Degradation of Extracellular DNA Significantly Ameliorates Necrotizing Enterocolitis Severity in Mice

Abstract

BackgroundNecrotizing enterocolitis (NEC) is one of the most devastating diseases in neonates and is characterized by high morbidity and mortality. It has been suggested that neutrophils play a crucial role in NEC pathogenesis and contribute to the hyperinflammatory reaction after bacterial colonization, which ultimately induces NEC. The aim of this study was to investigate whether dissolution of neutrophil extracellular traps (NETs) by systemic DNase1 therapy reduces NEC manifestation and morbidity. MethodsNEC was induced in neonatal mice by gavage feeding of lipopolysaccharide mixed in Neocate, followed by hypoxia q12 h for 5d. Inactivated DNase1 and DNase1 were administered intraperitoneally twice daily in the control and treatment groups, respectively, starting on day 5 for 72 h. Survival, NEC score, intestinal damage (Chiu score, malondialdehyde [MDA], glutathione peroxidase [GPx]), inflammation (neutrophil elastase [NE], myeloperoxidase [MPO], toll-like receptor 4 [TLR4]), and NETs markers (SYTOX orange, cell-free DNA [cfDNA], DNase, citrullinated Histone 3 [H3cit]) were then assessed. ResultsIn total, 44 neonatal mice were used in the experiment. Mice in the treatment group demonstrated significantly reduced NEC rates (44 versus 86%, P = 0.029) and improved survival in comparison to controls (65 versus 35%, P = 0.01).
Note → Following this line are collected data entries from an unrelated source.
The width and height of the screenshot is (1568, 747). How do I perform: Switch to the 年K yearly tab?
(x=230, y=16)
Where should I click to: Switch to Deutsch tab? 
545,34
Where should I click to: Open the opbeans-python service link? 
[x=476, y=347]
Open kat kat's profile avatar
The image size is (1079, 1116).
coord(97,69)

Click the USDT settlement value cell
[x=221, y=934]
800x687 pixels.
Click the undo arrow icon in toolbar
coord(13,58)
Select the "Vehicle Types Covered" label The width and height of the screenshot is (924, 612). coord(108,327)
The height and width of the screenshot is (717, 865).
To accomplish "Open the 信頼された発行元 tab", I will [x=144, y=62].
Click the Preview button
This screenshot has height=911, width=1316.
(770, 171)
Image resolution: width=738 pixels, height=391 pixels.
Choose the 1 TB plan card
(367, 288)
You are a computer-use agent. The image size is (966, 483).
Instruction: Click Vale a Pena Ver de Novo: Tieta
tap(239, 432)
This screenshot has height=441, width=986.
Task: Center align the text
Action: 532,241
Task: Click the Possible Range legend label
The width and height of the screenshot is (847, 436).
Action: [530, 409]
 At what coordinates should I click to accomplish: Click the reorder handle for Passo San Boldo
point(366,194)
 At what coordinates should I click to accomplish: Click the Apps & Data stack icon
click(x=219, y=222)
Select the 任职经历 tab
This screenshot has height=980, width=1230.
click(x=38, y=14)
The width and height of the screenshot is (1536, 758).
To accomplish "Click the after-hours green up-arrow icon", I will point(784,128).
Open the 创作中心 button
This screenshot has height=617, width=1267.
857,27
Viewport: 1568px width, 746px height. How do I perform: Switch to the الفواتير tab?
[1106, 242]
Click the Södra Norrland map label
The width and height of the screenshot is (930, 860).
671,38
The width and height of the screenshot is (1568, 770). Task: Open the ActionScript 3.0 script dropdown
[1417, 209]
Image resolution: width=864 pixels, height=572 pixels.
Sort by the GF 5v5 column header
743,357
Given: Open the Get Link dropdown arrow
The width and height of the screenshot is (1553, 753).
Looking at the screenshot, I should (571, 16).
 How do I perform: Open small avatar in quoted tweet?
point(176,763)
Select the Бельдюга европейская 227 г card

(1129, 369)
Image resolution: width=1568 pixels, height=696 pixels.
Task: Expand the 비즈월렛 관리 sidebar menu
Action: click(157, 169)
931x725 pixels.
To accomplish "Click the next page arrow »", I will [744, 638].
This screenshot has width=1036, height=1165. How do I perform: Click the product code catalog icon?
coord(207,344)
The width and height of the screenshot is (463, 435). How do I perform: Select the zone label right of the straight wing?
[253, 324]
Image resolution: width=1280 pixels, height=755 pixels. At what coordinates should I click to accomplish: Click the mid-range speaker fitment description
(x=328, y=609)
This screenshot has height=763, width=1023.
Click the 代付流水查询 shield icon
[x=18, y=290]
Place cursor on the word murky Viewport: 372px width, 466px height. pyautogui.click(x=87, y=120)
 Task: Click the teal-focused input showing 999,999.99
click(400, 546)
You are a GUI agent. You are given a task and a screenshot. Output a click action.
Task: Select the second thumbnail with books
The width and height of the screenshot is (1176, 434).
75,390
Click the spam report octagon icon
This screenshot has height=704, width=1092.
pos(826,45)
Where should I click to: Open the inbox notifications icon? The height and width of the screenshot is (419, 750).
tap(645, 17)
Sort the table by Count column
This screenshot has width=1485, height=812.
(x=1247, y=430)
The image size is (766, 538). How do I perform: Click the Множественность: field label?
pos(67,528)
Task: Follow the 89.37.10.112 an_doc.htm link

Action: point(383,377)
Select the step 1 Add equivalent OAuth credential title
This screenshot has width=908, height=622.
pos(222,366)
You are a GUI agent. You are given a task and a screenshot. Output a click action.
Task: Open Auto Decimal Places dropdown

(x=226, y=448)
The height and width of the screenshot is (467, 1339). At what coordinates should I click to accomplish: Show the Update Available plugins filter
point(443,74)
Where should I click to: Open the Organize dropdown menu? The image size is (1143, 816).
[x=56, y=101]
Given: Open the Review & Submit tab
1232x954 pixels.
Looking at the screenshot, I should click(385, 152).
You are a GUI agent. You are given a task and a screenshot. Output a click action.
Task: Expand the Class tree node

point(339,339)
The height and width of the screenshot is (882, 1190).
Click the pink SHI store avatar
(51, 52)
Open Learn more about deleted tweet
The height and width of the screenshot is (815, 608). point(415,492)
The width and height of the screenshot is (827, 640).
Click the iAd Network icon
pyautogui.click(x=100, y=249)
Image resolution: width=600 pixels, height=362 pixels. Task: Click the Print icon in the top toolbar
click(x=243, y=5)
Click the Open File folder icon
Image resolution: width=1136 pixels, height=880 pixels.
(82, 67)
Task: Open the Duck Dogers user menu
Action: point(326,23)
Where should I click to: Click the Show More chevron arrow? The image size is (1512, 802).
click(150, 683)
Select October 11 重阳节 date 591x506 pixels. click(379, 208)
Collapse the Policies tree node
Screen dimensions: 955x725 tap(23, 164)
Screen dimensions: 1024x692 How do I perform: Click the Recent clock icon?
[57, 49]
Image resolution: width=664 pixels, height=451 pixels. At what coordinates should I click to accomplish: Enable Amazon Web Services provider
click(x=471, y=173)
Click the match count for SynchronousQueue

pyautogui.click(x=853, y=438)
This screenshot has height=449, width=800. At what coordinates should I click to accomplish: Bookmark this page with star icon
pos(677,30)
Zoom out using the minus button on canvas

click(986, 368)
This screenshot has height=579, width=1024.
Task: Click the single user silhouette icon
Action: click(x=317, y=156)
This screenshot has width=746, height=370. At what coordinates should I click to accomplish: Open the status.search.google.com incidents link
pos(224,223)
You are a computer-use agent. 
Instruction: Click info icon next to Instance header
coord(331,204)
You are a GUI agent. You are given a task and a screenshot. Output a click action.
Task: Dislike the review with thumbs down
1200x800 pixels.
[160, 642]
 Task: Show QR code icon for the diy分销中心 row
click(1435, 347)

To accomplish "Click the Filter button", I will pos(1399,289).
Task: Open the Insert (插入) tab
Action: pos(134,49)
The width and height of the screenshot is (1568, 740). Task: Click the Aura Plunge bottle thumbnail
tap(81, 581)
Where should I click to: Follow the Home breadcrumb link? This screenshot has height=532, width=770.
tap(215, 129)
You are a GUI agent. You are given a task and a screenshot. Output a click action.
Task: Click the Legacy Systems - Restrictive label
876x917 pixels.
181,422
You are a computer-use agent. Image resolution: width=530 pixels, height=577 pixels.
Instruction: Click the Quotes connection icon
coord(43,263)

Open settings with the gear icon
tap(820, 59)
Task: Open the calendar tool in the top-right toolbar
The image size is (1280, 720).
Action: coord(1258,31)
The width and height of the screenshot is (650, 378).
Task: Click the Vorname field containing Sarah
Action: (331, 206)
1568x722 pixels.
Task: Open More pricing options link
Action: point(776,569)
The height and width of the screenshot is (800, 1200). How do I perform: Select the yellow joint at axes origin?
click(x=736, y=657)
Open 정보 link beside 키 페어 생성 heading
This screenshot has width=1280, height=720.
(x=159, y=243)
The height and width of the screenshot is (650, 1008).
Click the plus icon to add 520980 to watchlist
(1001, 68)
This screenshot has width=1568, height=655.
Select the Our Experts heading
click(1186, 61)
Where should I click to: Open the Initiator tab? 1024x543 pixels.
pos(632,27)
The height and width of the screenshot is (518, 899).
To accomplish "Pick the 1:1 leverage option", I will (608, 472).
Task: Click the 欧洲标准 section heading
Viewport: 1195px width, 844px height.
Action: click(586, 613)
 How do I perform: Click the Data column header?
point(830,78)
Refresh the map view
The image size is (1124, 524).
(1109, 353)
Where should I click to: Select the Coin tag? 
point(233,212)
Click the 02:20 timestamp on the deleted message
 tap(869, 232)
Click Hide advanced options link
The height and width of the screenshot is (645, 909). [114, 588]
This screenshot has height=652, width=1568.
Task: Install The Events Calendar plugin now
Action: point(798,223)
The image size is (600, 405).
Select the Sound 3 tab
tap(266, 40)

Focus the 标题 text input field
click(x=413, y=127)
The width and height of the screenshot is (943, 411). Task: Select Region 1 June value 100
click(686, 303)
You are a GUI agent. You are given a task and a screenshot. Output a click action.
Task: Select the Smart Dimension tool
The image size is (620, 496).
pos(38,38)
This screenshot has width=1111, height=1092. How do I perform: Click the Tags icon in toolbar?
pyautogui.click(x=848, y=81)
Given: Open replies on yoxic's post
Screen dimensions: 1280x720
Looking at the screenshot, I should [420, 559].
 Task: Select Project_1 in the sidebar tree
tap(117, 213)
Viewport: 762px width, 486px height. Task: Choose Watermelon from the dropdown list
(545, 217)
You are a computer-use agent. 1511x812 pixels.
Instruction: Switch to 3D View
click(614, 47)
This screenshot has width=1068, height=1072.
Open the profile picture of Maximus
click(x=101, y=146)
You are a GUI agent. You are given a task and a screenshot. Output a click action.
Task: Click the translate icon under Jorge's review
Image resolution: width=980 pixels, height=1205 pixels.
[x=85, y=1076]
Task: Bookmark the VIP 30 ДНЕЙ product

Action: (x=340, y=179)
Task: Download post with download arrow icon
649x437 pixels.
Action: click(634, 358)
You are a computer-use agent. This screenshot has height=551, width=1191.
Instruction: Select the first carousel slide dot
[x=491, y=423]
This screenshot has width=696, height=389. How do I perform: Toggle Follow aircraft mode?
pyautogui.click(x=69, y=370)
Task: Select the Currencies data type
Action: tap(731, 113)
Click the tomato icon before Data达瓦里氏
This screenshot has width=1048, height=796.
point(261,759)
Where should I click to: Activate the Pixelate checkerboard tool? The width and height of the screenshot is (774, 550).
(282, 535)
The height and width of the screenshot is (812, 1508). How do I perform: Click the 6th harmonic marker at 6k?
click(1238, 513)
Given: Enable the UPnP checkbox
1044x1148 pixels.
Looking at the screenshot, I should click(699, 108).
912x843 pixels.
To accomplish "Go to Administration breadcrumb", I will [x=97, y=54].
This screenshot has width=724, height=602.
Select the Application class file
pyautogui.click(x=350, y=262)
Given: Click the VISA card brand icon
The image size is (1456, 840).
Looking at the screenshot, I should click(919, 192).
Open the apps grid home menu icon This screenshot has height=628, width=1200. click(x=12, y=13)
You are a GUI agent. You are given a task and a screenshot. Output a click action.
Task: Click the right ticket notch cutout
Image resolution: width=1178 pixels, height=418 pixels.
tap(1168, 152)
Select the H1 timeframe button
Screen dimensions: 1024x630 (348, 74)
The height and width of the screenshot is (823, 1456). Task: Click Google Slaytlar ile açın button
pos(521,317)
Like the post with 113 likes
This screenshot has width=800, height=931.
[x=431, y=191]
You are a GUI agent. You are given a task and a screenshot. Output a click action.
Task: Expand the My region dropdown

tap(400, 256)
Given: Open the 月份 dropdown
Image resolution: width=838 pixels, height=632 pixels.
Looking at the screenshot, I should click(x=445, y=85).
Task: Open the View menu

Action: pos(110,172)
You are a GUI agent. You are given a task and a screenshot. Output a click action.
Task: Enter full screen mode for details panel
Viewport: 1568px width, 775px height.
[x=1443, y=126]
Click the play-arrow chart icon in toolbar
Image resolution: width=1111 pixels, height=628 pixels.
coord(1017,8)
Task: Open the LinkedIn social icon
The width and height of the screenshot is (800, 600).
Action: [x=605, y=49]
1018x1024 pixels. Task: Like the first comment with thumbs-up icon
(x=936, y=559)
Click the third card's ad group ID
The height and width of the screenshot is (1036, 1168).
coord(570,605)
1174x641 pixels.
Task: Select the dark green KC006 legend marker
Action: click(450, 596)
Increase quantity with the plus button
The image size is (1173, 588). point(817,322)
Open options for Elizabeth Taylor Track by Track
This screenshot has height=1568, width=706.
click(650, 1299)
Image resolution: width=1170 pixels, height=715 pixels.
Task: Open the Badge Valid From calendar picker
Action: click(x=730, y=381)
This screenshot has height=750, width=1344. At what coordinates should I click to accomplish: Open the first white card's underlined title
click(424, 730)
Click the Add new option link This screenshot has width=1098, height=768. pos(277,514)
Furthermore, mice treated with DNase1 showed significantly less tissue damage (cfDNA, Chiu score), oxidative stress (MDA, GPx), and inflammation (NE, MPO, H3cit, TLR4), which ultimately lead to a significant reduction in mortality. ConclusionsThe results of the study indicate that systemic DNase1 treatment leads to a significant reduction in tissue damage, NEC severity, and mortality. Therefore, after validation of our findings in human subjects, DNase1 treatment should be considered as a therapeutic option in neonates diagnosed with NEC.